How else to describe our fascination with Google Earth? Chris Hadfield’s Twitter stream? Or Miles Davis & LCD Soundsystem’s perfect harmony?

It is a sort of yearning, that Campbell speaks about, and which elements of digitization put us in touch with, that offer what he calls “some deep experience of the richness, the complexity, the ecologies of yearning that inform our desire to make meaning of our experience, which we must do together.”

And so whether it’s blogs, wikis, podcasts or campfires; videos, GIFs, or walks in the woods, the story of human progress, and knowledge, is about learning to adapt to these “breaches in the weave of contextual structure,” something that the Internet has brought us in spades. That we should be using it to capitalize on the greatest capacities we possess – creativity and self-expression, community-building and collaboration – seems the most genuine of purposes for classroom learning to take on, and something I’ve found in educational opportunities that thrive because of an attitude of openness. 

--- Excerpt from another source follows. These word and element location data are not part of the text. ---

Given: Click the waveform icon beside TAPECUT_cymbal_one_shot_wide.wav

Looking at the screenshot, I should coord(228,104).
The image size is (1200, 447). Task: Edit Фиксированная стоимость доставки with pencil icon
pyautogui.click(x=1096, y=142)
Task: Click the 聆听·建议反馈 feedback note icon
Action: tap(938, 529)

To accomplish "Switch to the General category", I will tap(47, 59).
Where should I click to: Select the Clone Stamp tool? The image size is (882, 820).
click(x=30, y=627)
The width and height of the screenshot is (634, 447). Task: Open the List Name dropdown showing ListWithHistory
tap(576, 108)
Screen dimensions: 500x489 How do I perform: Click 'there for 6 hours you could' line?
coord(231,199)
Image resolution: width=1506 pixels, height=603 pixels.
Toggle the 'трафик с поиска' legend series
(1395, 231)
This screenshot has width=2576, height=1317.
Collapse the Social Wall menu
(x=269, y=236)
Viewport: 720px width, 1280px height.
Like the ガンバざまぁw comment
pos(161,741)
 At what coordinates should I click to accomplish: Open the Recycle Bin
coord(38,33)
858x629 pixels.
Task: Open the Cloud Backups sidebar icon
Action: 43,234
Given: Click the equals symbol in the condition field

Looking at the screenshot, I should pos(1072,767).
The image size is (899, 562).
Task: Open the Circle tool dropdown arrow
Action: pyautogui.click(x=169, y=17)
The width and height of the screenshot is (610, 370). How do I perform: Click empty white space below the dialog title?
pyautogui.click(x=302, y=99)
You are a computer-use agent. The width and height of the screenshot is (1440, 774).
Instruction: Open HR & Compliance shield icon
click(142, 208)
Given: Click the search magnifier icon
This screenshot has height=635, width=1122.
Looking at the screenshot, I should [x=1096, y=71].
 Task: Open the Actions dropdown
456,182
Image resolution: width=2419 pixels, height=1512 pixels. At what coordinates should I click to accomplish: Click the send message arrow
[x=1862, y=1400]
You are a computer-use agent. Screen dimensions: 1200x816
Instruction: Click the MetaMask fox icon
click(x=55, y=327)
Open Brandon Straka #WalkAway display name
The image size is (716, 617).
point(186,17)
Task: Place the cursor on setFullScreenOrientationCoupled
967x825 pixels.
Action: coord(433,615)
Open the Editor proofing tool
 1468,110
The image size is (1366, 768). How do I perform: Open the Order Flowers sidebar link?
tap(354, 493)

Shotgun style, here are a few places that I think I’ve managed to create digital workplaces that are on the web, true, but are also of the web, itself.

TALONS Class BlogTALONS Flickr \ @talonsblog 

TALONS Blogs RSS \ Comments RSS

TALONS Socials, Science, English, Math, Planning & Leadership wikis

Late Slips at Awards Night

Music at Gleneagle

THE BEARS Flyer

#Economooc

#Philosophy12

#IntroGuitar

 

3 thoughts on “Opening K12 Education

  1. Wow, Bryan, thanks for the epic share here, and the ties into Gardner Campbell’s poetic/prophetic talk (extra music points for the Dylan reference). I’m taking note of more open work you’ve done that I have missed before! Your approach is so genuine and I am sure you are instilling these ideas into your students; their own actions have clearly demonstrated it.

    1. Thank YOU, man! I might have had that Dylan quote n nearly tatoo’d on me by the end of college, but Gardner and many of the ideas that provide the foundation of many of these open approaches come from the genius of yourself, and Jim and a host of others who have shifted my focus toward creating the space for students (and other learners) to create, and collaborate. I think a lot of people think this way in their physical classrooms, but online learning (or blended environments like those above) presents different challenges and possibilities that I’m always excited to explore.

      Thanks for the comment, enjoy Japan, Alan!